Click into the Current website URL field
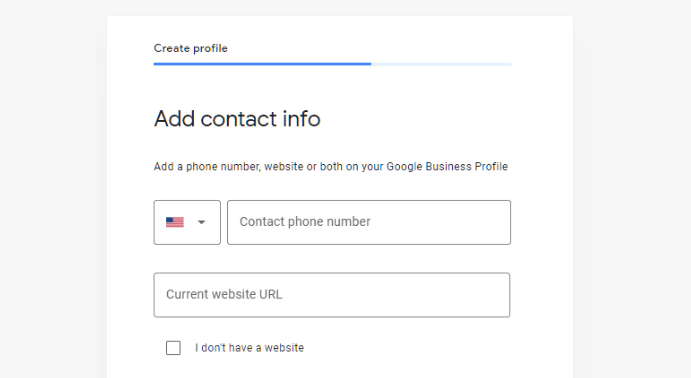The image size is (691, 378). tap(332, 295)
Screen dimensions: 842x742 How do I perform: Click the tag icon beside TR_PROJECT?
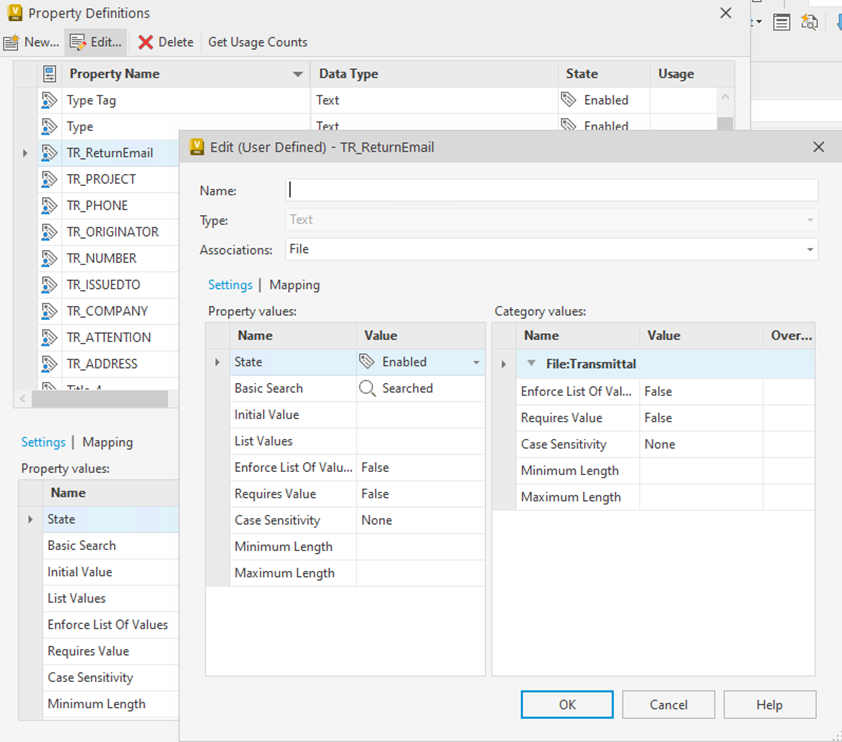[x=50, y=179]
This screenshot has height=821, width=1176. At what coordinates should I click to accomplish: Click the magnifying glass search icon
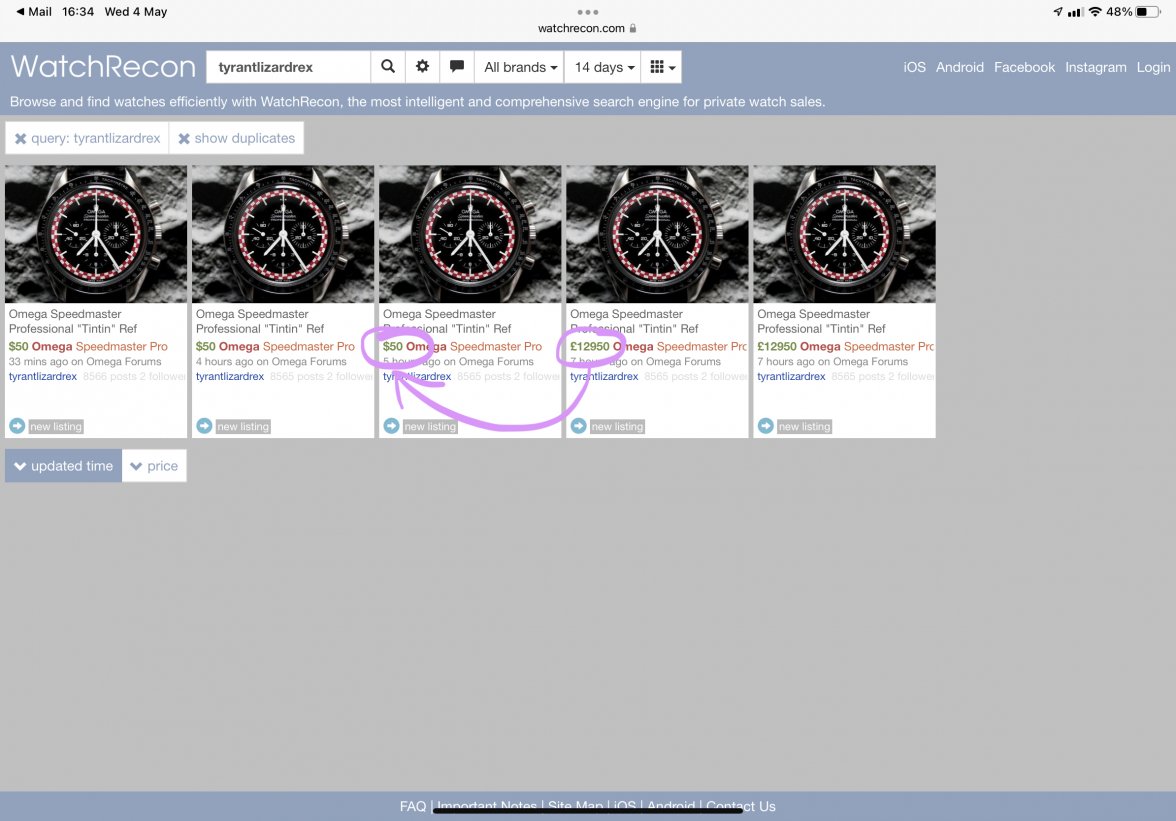[x=388, y=66]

----

PROBLEM - Write out all three entries above word for word, leaving out the pictures.

FULL SOLUTION -
Click into the Current website URL field
The image size is (691, 378). tap(332, 295)
Screen dimensions: 842x742 How do I perform: Click the tag icon beside TR_PROJECT?
[x=50, y=179]
This screenshot has height=821, width=1176. At what coordinates should I click to accomplish: Click the magnifying glass search icon
[x=388, y=66]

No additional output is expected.